Merdeka.com - Sebuah situs milik pemerintah Iran kemarin mengatakan pihak berwenang kini melarang layanan aplikasi ngobrol berbasis telepon seluler.

Laporan dari situs itu dua hari lalu mengatakan lembaga pemerintah yang bertugas mengawasi jaringan komunikasi akhirnya memutuskan melarang VChat, aplikasi ngobrol via telepon seluler atau telepon pintar, seperti dilansir stasiun televisi Al Arabiya, Sabtu (21/12).

Banyak pengguna layanan aplikasi itu mengeluh lewat media sosial Twitter karena mereka tidak bisa lagi mengakses aplikasi itu.

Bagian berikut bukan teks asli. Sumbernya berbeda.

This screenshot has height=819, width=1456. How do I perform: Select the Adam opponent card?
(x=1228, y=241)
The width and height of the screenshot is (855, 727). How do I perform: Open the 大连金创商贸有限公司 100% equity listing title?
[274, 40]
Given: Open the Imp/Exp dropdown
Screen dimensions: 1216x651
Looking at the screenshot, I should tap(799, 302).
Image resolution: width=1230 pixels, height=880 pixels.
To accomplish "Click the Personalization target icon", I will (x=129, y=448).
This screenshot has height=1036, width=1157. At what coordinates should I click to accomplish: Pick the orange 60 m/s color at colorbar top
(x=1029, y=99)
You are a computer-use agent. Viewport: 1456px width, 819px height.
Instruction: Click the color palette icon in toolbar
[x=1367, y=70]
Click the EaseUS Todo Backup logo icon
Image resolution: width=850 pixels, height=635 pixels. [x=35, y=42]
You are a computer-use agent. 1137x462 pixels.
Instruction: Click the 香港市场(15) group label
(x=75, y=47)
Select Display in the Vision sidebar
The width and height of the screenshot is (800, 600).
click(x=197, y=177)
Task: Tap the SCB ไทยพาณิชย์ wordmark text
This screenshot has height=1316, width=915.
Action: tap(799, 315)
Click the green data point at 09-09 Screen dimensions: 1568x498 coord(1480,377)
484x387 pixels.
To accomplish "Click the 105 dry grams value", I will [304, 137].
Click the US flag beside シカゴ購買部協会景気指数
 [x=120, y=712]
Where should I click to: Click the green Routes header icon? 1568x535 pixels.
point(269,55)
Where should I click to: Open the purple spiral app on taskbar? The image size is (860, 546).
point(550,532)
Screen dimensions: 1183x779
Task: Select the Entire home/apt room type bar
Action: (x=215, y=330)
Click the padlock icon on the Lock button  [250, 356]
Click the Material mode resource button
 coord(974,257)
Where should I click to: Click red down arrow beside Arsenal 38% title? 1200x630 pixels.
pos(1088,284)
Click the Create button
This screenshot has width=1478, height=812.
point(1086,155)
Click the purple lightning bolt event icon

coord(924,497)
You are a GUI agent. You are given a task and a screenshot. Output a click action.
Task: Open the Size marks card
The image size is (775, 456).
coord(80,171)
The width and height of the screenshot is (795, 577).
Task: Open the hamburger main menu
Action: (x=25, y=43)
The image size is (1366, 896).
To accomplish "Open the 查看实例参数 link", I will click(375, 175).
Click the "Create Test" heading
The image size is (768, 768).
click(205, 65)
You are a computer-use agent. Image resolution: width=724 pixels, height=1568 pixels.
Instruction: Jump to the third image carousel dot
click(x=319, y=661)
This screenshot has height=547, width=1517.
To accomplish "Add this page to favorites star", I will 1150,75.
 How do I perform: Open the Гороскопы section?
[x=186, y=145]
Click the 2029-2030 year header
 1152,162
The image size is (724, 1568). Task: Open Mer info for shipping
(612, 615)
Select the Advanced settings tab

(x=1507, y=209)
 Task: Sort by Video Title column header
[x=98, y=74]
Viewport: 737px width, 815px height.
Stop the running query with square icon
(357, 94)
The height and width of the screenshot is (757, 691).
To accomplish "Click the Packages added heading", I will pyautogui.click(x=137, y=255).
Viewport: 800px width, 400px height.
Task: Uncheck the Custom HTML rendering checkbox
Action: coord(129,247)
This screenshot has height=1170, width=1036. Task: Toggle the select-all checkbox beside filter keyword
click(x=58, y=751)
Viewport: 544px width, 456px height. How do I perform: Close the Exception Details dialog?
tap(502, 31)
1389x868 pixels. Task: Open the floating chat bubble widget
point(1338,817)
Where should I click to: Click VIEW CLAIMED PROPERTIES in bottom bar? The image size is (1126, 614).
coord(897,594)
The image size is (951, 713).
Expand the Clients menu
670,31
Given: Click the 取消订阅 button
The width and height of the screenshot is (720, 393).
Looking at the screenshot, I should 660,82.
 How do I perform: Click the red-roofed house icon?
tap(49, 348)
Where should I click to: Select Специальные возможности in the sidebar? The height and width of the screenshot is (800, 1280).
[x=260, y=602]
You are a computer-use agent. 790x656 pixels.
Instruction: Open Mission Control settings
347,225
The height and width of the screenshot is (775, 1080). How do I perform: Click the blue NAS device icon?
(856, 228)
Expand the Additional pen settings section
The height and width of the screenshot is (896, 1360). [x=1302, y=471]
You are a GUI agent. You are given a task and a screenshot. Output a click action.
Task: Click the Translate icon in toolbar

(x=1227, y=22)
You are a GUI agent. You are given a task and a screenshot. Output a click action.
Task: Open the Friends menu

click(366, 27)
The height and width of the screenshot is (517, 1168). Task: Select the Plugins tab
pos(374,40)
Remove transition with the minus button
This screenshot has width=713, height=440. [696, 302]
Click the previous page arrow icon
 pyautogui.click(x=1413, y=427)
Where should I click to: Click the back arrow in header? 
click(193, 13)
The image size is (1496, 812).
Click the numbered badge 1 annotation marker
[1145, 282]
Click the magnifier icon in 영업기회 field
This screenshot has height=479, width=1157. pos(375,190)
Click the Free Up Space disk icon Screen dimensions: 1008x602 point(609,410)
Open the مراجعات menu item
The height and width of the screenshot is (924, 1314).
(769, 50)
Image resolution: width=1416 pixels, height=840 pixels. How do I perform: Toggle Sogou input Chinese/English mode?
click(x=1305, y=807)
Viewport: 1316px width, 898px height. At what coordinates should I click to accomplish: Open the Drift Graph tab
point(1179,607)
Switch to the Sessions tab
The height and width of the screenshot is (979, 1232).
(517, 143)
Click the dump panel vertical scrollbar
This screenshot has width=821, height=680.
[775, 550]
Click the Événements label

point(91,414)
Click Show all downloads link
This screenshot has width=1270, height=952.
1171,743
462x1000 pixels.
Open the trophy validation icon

Vchat merupakan produk perusahaan China Tencent yang banyak digunakan muda-mudi di Iran, termasuk jaringan bisnis ritel di Iran. Aplikasi itu bisa membuat pengguna saling berbagai dokumen dan berkomunikasi.

Iran sebelumnya sudah memblokir layan media sosial Facebook dan Twitter setelah banyak kelompok oposisi menggunakan dua situs media sosial itu selepas pemilihan umum 2009 yang membuat Presiden Mahmud Ahmadinejad kembali berkuasa.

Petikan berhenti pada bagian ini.